#### DATA SECTION

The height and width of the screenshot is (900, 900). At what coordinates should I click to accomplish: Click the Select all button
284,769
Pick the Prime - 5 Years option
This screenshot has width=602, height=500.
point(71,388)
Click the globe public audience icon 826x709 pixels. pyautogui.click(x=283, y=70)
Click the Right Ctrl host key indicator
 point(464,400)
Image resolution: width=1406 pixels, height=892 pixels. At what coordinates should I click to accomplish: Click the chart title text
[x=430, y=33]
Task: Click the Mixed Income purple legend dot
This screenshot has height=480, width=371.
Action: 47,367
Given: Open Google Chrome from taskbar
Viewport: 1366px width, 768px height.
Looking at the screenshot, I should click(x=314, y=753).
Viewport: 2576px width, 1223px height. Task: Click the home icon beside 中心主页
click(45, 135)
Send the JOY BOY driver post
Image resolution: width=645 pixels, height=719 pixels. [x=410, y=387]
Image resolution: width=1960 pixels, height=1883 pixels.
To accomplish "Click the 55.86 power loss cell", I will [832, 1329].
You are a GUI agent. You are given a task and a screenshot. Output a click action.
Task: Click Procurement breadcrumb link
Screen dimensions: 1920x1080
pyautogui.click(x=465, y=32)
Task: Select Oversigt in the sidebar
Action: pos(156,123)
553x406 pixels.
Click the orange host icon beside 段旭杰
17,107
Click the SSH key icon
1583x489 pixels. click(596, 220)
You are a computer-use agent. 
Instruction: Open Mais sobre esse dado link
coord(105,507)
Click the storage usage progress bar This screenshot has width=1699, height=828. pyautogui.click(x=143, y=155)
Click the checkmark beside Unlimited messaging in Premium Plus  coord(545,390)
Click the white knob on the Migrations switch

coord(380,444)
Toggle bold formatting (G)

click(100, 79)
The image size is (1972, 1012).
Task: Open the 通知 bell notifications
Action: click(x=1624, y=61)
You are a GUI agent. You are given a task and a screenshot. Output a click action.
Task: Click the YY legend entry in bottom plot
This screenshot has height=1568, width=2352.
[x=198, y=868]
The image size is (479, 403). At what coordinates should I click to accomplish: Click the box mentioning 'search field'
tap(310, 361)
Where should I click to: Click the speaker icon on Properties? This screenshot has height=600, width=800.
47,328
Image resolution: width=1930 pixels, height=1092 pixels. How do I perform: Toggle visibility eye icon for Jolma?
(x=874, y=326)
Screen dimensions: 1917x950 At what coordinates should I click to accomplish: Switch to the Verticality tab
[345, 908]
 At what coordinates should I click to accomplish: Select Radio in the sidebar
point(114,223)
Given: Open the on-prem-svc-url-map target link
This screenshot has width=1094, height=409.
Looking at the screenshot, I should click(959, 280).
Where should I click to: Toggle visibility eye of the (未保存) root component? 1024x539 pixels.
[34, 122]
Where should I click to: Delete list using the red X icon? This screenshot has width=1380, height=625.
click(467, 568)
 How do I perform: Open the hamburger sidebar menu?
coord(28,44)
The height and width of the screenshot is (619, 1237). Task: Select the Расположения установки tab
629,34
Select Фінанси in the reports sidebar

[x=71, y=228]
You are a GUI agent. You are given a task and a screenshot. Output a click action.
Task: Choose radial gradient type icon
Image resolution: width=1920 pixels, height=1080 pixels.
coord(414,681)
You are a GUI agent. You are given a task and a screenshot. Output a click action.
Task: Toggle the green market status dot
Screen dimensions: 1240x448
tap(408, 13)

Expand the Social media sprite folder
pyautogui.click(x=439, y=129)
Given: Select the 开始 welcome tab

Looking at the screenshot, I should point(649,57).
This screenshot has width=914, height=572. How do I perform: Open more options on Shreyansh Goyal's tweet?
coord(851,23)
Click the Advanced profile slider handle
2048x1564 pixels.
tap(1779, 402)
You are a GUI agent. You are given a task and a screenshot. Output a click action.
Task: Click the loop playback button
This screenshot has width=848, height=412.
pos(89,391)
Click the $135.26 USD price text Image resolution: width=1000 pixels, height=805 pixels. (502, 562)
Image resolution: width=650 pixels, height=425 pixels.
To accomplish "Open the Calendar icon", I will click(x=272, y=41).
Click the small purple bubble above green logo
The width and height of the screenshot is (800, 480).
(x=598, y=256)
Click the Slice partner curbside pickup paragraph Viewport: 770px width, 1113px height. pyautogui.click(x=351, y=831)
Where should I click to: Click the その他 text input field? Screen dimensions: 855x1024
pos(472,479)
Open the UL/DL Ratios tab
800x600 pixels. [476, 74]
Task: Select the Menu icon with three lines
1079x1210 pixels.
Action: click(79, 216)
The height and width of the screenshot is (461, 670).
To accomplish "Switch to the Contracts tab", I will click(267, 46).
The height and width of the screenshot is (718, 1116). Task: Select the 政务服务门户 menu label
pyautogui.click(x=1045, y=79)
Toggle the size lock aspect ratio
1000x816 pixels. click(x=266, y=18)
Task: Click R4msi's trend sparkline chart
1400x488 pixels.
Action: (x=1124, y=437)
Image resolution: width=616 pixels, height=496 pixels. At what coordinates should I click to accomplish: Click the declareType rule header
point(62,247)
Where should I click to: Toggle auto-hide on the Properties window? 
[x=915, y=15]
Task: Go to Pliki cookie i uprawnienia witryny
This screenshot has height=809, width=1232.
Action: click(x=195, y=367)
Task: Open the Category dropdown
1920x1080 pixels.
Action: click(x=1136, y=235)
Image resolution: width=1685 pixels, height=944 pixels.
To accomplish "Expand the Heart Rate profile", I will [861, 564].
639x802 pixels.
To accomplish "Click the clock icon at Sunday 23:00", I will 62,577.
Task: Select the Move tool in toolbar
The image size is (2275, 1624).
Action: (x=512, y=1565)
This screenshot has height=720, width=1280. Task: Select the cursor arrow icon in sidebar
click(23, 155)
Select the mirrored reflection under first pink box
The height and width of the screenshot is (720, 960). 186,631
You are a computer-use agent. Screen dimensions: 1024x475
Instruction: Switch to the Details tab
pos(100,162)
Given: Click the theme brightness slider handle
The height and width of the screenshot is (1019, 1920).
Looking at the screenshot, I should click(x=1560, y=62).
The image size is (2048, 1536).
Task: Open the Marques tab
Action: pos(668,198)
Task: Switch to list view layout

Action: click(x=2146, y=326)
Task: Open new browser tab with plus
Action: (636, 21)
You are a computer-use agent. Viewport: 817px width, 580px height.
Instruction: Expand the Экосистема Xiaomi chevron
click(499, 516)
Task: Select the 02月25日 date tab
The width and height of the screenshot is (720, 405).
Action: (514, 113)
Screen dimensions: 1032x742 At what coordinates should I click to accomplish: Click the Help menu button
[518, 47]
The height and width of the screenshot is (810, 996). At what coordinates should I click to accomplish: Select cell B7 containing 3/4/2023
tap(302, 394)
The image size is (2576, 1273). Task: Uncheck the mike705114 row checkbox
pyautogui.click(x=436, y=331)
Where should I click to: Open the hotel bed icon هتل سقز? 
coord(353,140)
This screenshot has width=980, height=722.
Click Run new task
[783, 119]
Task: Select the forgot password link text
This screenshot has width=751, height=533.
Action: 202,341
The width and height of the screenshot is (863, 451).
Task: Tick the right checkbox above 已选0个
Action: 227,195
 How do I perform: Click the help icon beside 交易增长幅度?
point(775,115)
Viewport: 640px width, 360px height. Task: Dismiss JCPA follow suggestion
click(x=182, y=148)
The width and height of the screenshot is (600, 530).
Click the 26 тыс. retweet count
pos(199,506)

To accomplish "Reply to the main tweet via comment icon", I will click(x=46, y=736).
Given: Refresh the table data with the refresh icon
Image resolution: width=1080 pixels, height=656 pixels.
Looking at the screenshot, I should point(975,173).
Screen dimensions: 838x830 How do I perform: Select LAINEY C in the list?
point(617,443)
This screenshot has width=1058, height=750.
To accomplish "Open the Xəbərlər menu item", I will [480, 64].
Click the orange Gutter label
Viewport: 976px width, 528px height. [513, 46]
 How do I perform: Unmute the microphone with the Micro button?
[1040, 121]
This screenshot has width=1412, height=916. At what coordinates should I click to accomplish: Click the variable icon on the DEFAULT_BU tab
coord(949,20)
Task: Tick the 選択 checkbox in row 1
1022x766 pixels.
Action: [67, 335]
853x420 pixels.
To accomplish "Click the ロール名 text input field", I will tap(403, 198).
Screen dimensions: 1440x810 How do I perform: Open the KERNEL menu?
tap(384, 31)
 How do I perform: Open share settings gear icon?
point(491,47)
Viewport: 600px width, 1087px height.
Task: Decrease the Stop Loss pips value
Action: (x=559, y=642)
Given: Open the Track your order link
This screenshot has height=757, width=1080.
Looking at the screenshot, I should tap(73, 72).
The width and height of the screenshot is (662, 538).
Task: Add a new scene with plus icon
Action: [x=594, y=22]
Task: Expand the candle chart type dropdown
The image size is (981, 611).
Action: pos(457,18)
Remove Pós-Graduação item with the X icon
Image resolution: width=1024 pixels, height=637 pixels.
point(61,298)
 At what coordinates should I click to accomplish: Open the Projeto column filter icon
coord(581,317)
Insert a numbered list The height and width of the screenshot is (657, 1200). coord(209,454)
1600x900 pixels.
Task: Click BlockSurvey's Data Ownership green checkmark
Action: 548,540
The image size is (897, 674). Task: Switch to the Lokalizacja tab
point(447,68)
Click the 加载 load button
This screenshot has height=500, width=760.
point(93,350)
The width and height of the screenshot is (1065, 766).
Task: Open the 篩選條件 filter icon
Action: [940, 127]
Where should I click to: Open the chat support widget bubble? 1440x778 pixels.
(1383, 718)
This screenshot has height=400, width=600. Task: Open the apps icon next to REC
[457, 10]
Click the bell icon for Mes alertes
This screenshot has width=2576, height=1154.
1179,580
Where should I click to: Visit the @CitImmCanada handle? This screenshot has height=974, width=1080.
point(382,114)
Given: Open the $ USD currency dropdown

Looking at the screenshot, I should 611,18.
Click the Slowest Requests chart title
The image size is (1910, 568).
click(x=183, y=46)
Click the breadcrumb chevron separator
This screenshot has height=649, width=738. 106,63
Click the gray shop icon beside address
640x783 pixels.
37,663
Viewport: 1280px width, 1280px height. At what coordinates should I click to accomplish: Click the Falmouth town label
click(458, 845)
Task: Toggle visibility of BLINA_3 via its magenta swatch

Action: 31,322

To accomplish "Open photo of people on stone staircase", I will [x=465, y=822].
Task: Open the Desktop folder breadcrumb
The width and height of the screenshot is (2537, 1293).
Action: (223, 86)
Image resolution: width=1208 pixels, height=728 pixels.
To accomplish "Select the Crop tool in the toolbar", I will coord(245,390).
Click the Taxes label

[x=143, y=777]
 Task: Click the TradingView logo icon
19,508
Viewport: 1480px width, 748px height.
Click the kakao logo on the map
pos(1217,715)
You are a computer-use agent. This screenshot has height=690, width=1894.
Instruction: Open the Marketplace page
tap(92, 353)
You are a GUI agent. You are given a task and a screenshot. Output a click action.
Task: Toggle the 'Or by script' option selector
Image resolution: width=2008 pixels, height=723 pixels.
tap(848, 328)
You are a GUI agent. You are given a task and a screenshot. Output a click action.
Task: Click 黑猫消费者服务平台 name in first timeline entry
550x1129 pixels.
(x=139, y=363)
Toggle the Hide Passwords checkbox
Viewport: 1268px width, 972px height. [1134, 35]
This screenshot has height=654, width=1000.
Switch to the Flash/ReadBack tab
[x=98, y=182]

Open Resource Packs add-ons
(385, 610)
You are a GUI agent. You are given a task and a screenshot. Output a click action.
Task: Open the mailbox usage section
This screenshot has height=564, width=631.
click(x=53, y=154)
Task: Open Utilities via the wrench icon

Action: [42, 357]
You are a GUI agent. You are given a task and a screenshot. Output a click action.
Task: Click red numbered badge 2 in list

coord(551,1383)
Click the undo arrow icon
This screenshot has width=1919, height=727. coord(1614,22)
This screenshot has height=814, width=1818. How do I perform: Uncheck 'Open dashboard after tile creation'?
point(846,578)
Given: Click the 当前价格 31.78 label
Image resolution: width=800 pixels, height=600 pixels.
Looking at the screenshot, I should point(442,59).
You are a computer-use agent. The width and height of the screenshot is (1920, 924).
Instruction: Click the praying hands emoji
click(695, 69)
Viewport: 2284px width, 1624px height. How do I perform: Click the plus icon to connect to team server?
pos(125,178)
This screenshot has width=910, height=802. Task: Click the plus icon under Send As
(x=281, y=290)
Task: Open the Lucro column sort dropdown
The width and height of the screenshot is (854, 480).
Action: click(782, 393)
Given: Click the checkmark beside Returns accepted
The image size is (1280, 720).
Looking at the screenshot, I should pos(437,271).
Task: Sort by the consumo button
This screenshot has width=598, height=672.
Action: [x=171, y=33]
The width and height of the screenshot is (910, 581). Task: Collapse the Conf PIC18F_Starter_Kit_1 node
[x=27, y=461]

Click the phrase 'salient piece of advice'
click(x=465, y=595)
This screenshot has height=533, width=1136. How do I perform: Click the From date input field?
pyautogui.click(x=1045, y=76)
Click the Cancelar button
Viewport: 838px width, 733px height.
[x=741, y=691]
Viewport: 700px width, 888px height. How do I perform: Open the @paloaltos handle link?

########

GOAL >> Set down the lines exactly as they appear, beginning at the line that contains "This screenshot has height=400, width=600." and stopping after the line that contains "point(382,114)".

FINISHED ANSWER >>
This screenshot has height=400, width=600. Task: Open the apps icon next to REC
[457, 10]
Click the bell icon for Mes alertes
This screenshot has width=2576, height=1154.
1179,580
Where should I click to: Visit the @CitImmCanada handle? This screenshot has height=974, width=1080.
point(382,114)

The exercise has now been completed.